Il fut un temps où le mot « industrie » évoquait, dans l’imaginaire collectif, les hautes cheminées de Saint-Étienne, les ateliers textiles de Lille ou les docks fumants du Havre. Ce passé n’est pas si lointain : en 1984, la France comptait encore plus de 5 millions d’emplois industriels. Quarante ans plus tard, le chiffre a fondu. Pourtant, en 2024, le ministre de l’Économie Bruno Le Maire annonçait depuis Dunkerque un plan de relance « sans précédent » pour les territoires industriels, soulignant que « la réindustrialisation est le pilier de notre souveraineté économique ». Ce regain d’intérêt étatique souligne que certaines villes n’ont jamais cessé d’y croire, ni d’évoluer.
Cette résilience industrielle tient à plusieurs dynamiques croisées. D’abord, à une capacité d’adaptation qui repose souvent sur une réorientation sectorielle : Lyon abandonne peu à peu la chimie lourde pour les biotechnologies, tandis que Marseille explore l’éolien offshore. Ensuite, sur des héritages transformés en leviers : Toulouse n’est plus uniquement le fief d’Airbus, mais s’impose dans le spatial « low cost » et l’électronique embarquée. Enfin, sur des alliances stratégiques entre municipalités, start-ups, écoles d’ingénieurs et grands groupes : Nice et Sophia Antipolis dessinent un avenir mêlant IA, luxe et santé, pendant que Le Havre tente de numériser ses flux portuaires à marche forcée. Cette réinvention, souvent invisible, est pourtant la clef de voûte d’un modèle industriel en recomposition.

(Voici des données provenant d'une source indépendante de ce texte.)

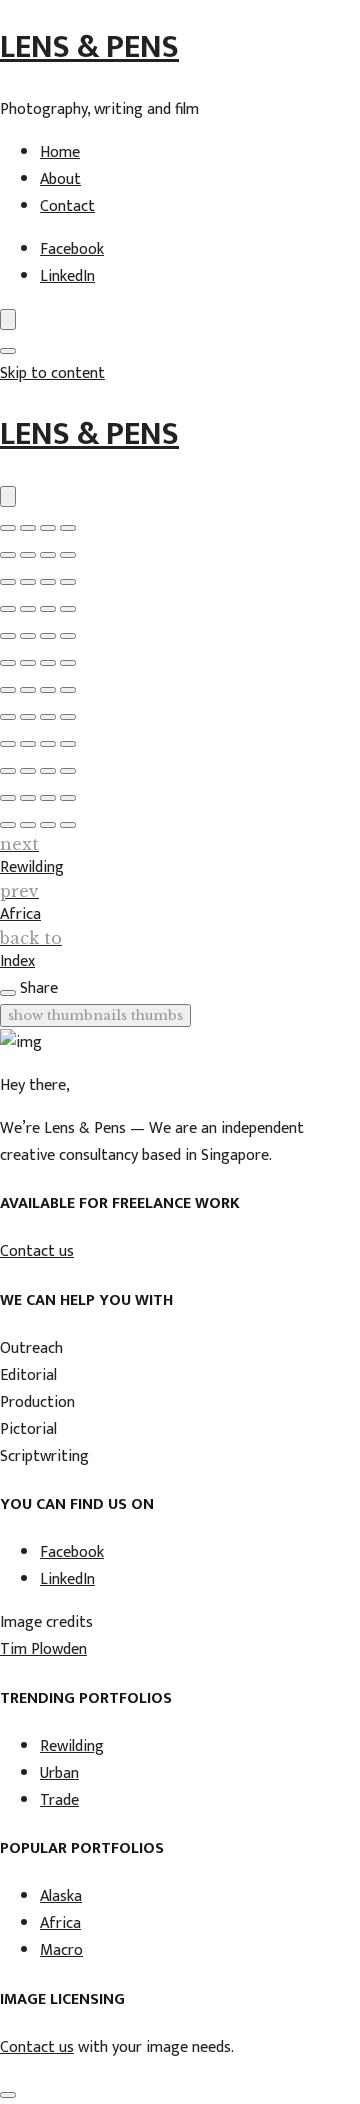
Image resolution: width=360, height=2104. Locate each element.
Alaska (61, 1896)
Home (60, 152)
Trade (59, 1800)
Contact (67, 206)
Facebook (72, 249)
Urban (59, 1773)
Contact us (37, 1251)
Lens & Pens (89, 47)
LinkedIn (67, 276)
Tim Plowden (43, 1649)
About (60, 179)
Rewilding (72, 1746)
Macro (61, 1950)
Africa (60, 1923)
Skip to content (52, 373)
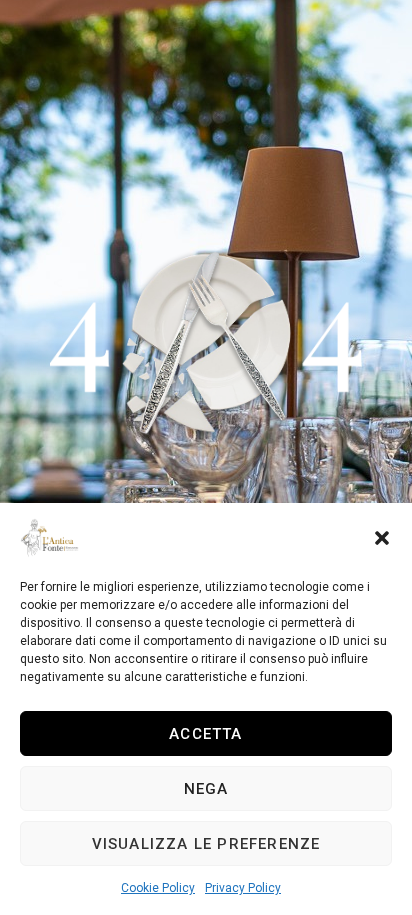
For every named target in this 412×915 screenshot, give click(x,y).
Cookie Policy (158, 888)
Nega (206, 789)
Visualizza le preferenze (206, 844)
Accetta (205, 734)
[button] (382, 538)
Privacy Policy (243, 888)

La brutalité de ce revirement interroge autant qu’elle enthousiasme. Qui aurait cru, au début des années 2000, que Limoges miserait sur la céramique médicale ou que Caen s’érigerait en bastion de cybersécurité industrielle ? L’industrie du futur sera « numérique et décarbonée ou ne sera pas », déclarait récemment Frédéric Sanchez, président de Fives Group. Mais cette transformation rapide entraîne aussi une fracture territoriale : là où certaines villes s’adaptent, d’autres restent figées. Mulhouse, Reims ou Saint-Étienne, malgré leurs efforts, peinent à capter les flux d’investissements étrangers. L’horizon industriel se stratifie, opposant les métropoles en mutation numérique aux bassins industriels traditionnels en mal de relais.
« Une mutation à plusieurs vitesses »
Qui peut croire qu’un projet d’usine à hydrogène, aussi ambitieux soit-il, suffira à redonner un avenir à toute une région ? Que ferait Lyon sans ses laboratoires ? Que deviendrait Poitiers sans le Futuroscope ? Que restera-t-il des bastions industriels historiques si les nouvelles filières se concentrent uniquement autour de quelques hubs métropolitains ? Le développement des « villes industrielles intelligentes », promu par certains élus, ne risque-t-il pas d’aggraver les inégalités territoriales sous couvert d’innovation ?
Avec Le Smart Port Challenge, à Marseille, les dockers observeraient l’implantation d’un nouveau terminal automatisé avec une circonspection mêlée d’espoir et d’inquiétude. Car les promesses de modernisation, si elles ne s’accompagnaient pas d’un véritable accompagnement social et territorial, obscurciraient l’horizon au lieu de l’éclairer.